* Assignment *
Although the records contain pictures, print none of them; print exactly the lines from the one with "Like Gutta Jwala's tweet with 256 likes" through the last line.

◆ ◆ ◆ ◆ ◆ ◆ ◆

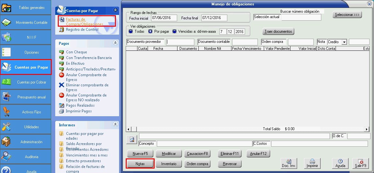Open Registro de Control menu item
The width and height of the screenshot is (374, 173).
coord(82,30)
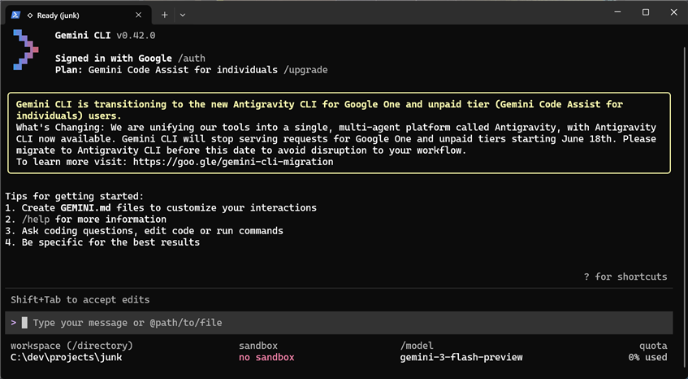Click the /auth command text
The height and width of the screenshot is (379, 688).
(192, 59)
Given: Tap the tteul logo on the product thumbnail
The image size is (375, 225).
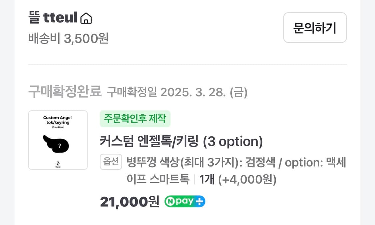Looking at the screenshot, I should [x=58, y=164].
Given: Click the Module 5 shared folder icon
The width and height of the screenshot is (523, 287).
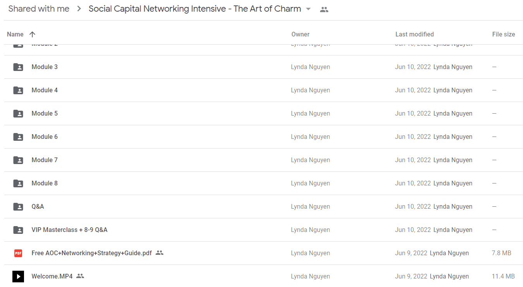Looking at the screenshot, I should (18, 114).
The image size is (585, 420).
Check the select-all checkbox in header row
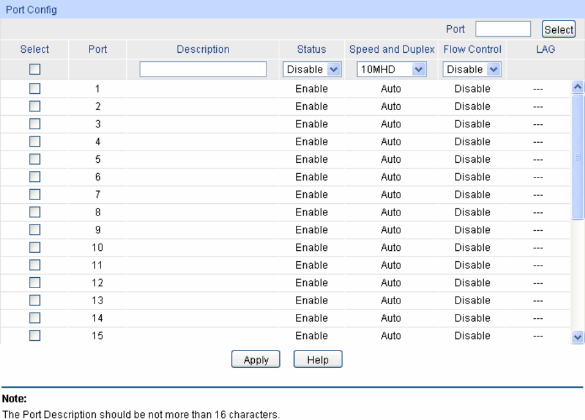[35, 69]
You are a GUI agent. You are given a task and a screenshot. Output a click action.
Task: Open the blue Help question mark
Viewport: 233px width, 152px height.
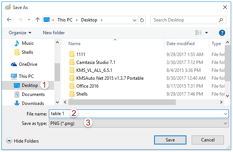(x=222, y=33)
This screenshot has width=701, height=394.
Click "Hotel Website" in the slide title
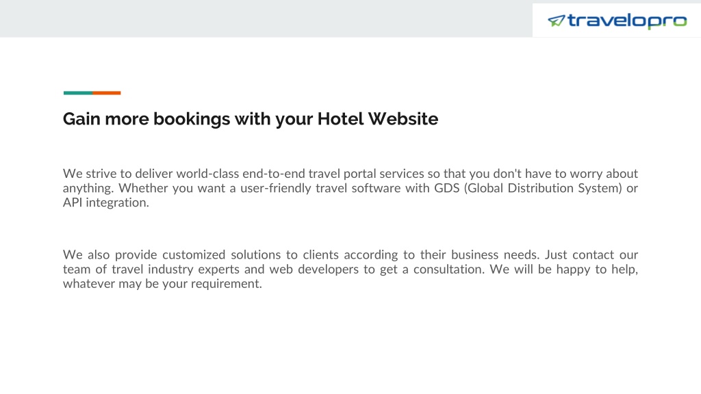point(378,119)
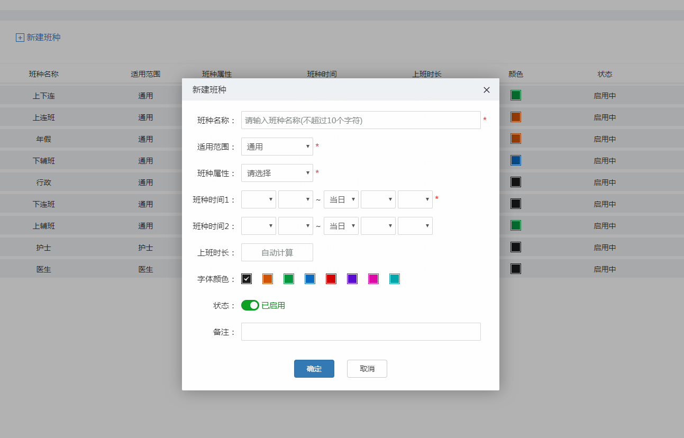Open 班种时间1 当日 day dropdown

(x=341, y=199)
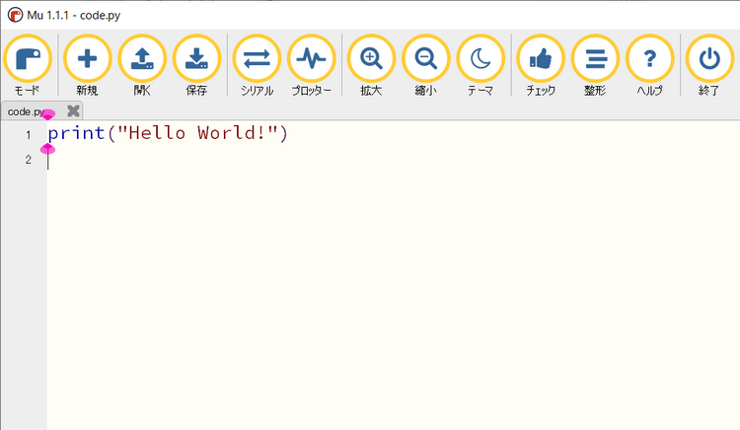Click inside the "Hello World!" string
Image resolution: width=740 pixels, height=430 pixels.
(197, 133)

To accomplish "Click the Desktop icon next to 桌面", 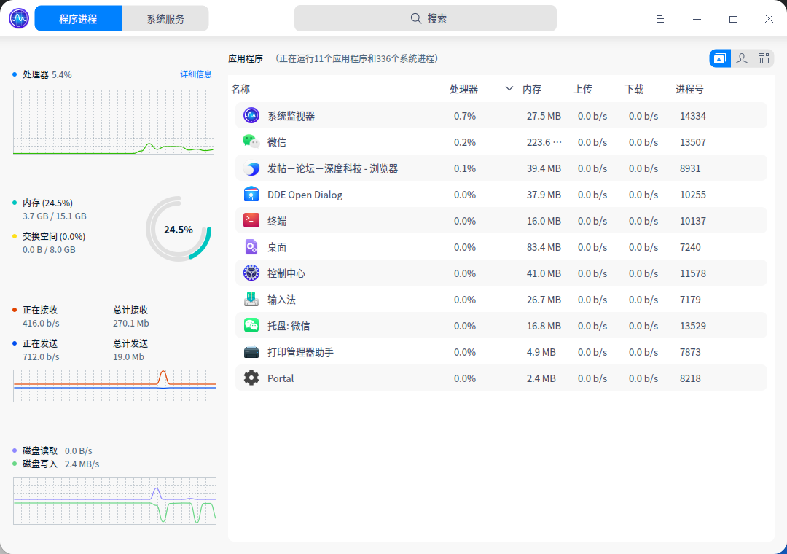I will pyautogui.click(x=251, y=246).
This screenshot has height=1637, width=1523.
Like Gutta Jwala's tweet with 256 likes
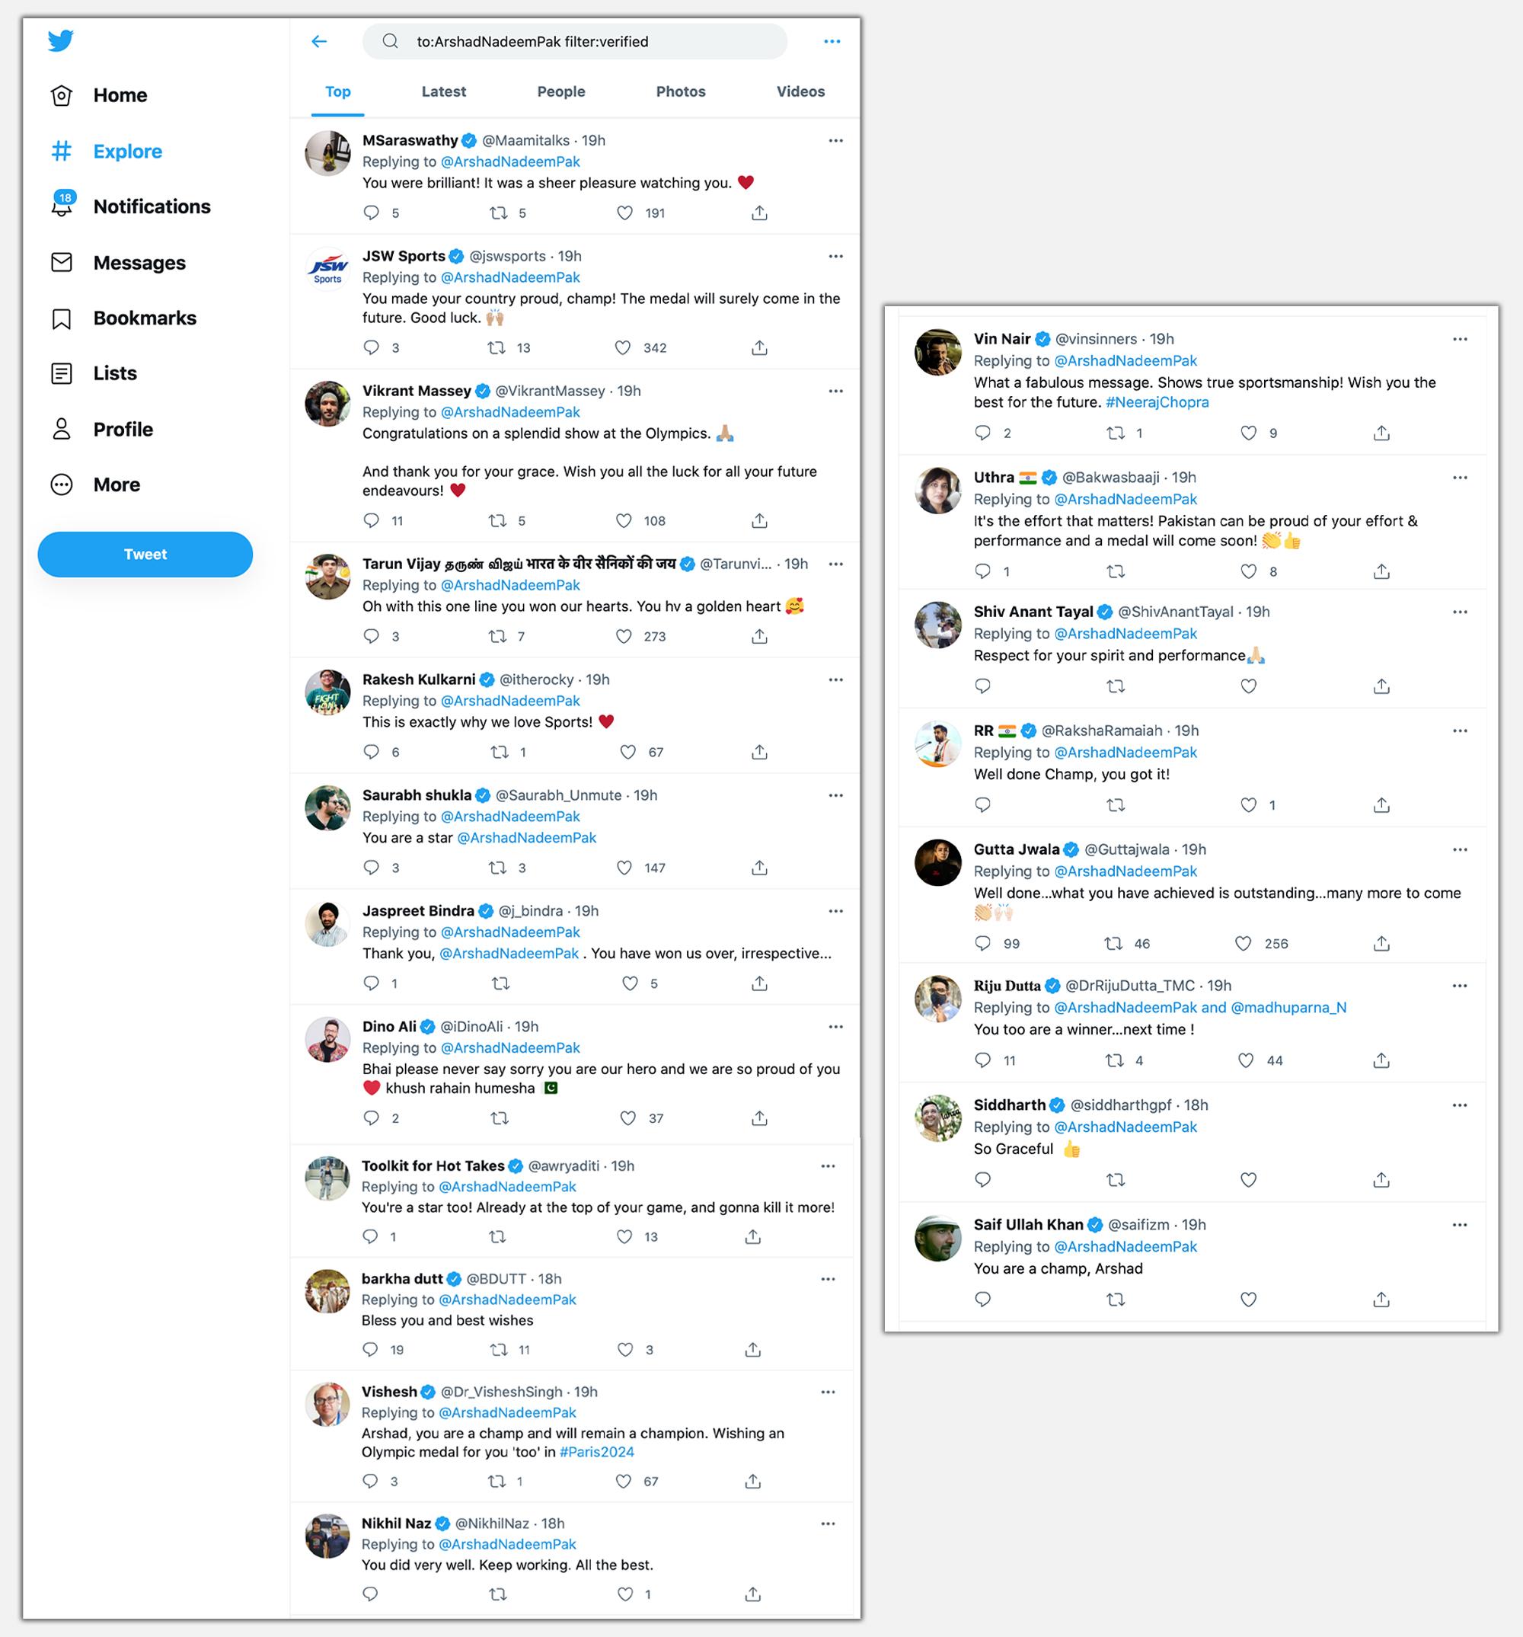point(1243,944)
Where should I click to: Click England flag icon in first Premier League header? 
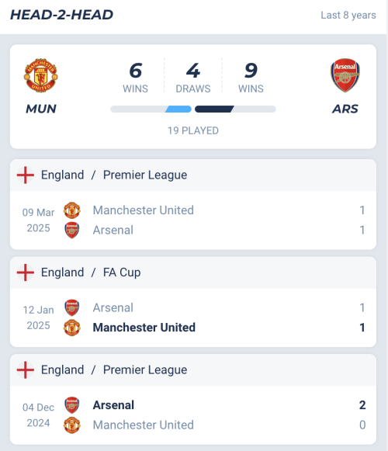coord(26,175)
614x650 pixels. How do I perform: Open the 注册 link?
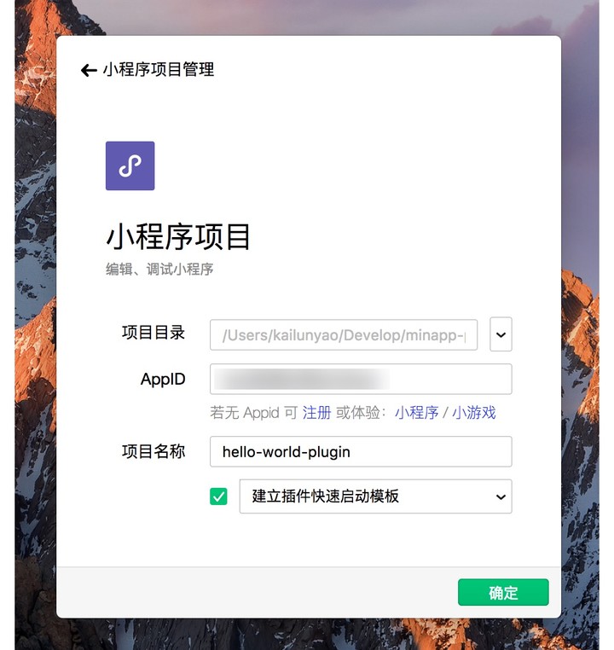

◆ ◆ ◆ ◆ ◆ ◆ ◆

* Answer section *
Like Gutta Jwala's tweet with 256 likes
point(1243,944)
Where should I click to: Click England flag icon in first Premier League header? 
coord(26,175)
614x650 pixels. How do I perform: Open the 注册 link?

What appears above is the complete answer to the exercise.